The Day That Will Live In Rich, Greedy And Egomaniacal Golf History
The PGA Tour suspends players after LIV's shotgun start. Phil trolls the Masters. Norman watches the press get ejected. And the majors wisely stay out of this war. For now.
It was a rough Thursday. Even for the ones who thought they were winning.
After LIV Golf launched in London and the PGA Tour hit send on an oddly-crafted letter announcing indefinite suspensions of defectors, the shock kicked in.
Maybe it was the sight of golf balls airborne that finally made years of disrupter league talk a bleak reality: the PGA Tour and its partners at FedEx, NBC, CBS, ESPN+ and GOLFTV/Discovery may have a big problem. They’ve got over eight years left with what suddenly could be a damaged product. Sure, some can opt out of deals or write off hundreds of millions the way Fox did when offloading its bloated-from-day-one USGA deal. But the potential damage to charities, communities and good people relying on the PGA Tour model will be terrible.
And so avoidable.
For years the PGA Tour’s arrogance grew as a brain-drain in Ponte Vedra People shipped out those with enough golf, legal and business savvy—tinged with absurdly conformist ways to match Commissioner Farquaad’s desires—and swapped them out despite holding things together through recessions and insurrections by rugged individualists in Sansabelts.
The brainpower has been swapped out mostly for marketers who might or might not like golf and spend half their days burnishing LinkedIn profiles. So Thursday when the PGA Tour faced a complicated, existential threat years in the making, it became apparent that Cult Ponte Vedra never imagined the same players they’d lionized suddenly giving them the bird. Or that an entity would come along with advances so great that players could shrug off lost blue chip endorsement deals. Or that the longtime Titleist CEO’s son would be helping to lead the charge after the company profited so handsomely for so long off its PGA Tour ties.
There was also the apparent shock of players countering the PGA Tour’s response not by directing questions to LIV’s lawyers, but by openly resigning their memberships. Other than Graeme McDowell, most did not seem sad to say bye. From Sean Zak’s excellent write up from Centurion:
Five other suspended players were asked about it, shortly after their cab drivers returned them to the clubhouse to sign their scorecards. Some of them were made aware of the news. Others were alerted by the press. Lee Westwood had no idea of the memo, and couldn’t be bothered to care. “I thought I’d just resign and that would clear it all up,” he said. “You know, no longer a member of the PGA Tour, so why would they be worried about me? I’ve resigned.”

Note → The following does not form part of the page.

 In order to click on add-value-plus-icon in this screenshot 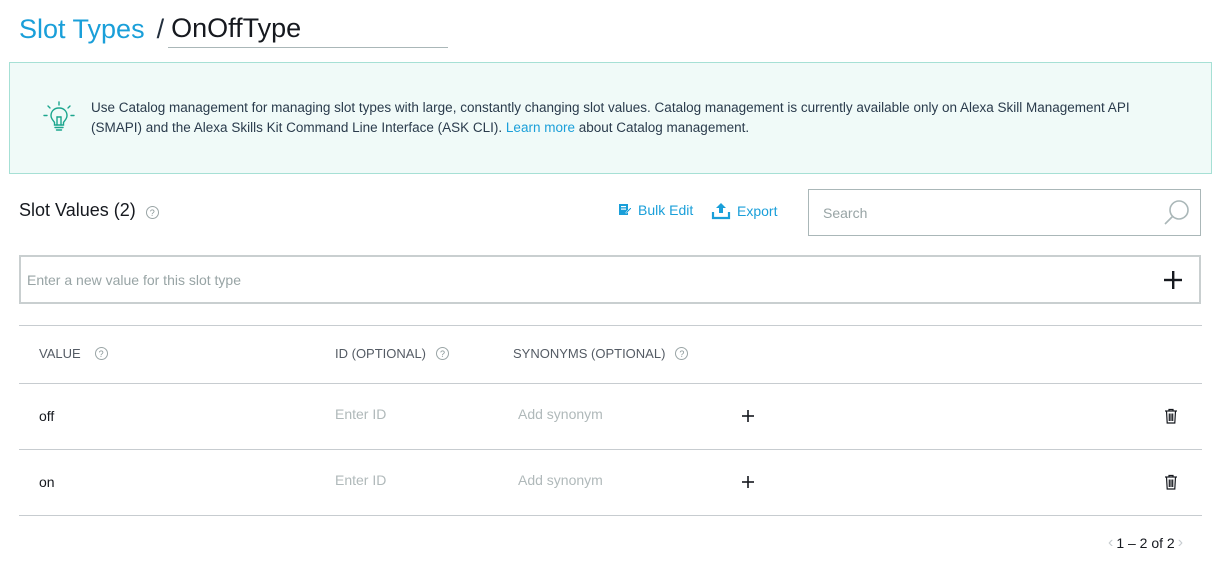, I will do `click(1173, 280)`.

Now it’s a matter of how many likable types go. To date, LIV has accumulated a who’s who of badboy d-baggery melded with guys who’ve had too many divorces, debts and delusions of grandeur. But then Bryson DeChambeau became the first seemingly-relevant player to go, adding to the intrigue and smear campaigning. Rocket Mortgage dumped him before he could even make the news official his way—in a slick bro-infused video—but that’s probably as much a reflection on his 2021 antics in Detroit as Rocket’s views of Saudi Arabia or LIV Golf.
While there were so many lame elements to LIVGolf’s Thursday rollout that would damage off any other upstart—someone forgot to create a website leaderboard until late Thursday night!—this one has unlimited resources and smells blood in the water. We know how the Saudis love combining bloodshed with a perverse desire to be legitimized by Westerners even as they screw ‘em over.
Kyle Porter at CBSSports.com summed up the Tour’s rough day:
The PGA Tour, by the way, is in some real trouble. A mostly toothless letter on Thursday banning players who traded their PGA Tour cards for LIV Golf lanyards is emblematic of just how little leverage or power the Tour currently wields. When your annual revenue is $1.5 billion, and your rival league has a war chest roughly 400 times that, there is no logistical change you can make to retain all of your players. When your only recourse is to point out to players how much money the other guys have, and how much harder it is to exist and thrive on the PGA Tour than the more comfortable LIV Golf league, then you're foisting a trust upon professional athletes that they will choose legacy and morals over wealth.
Porter was kind to avoid a burning question in Jay Monahan’s mind: will these suspended players ever be Champions Tour eligible? From the letter:
Right. When you’re playing for $25 million 8-10 times in a year, you’re also thinking about post-50 playing opportunities in the Chubb Classic.
It should also be noted the letter was shared immediately with preferred media and even posted on PGATour.com.
So much for PGA Tour disciplinary matters remaining private.
Random thought: maybe if you revealed more fines and suspensions the guys wouldn’t think they walk on water? Just something to think about!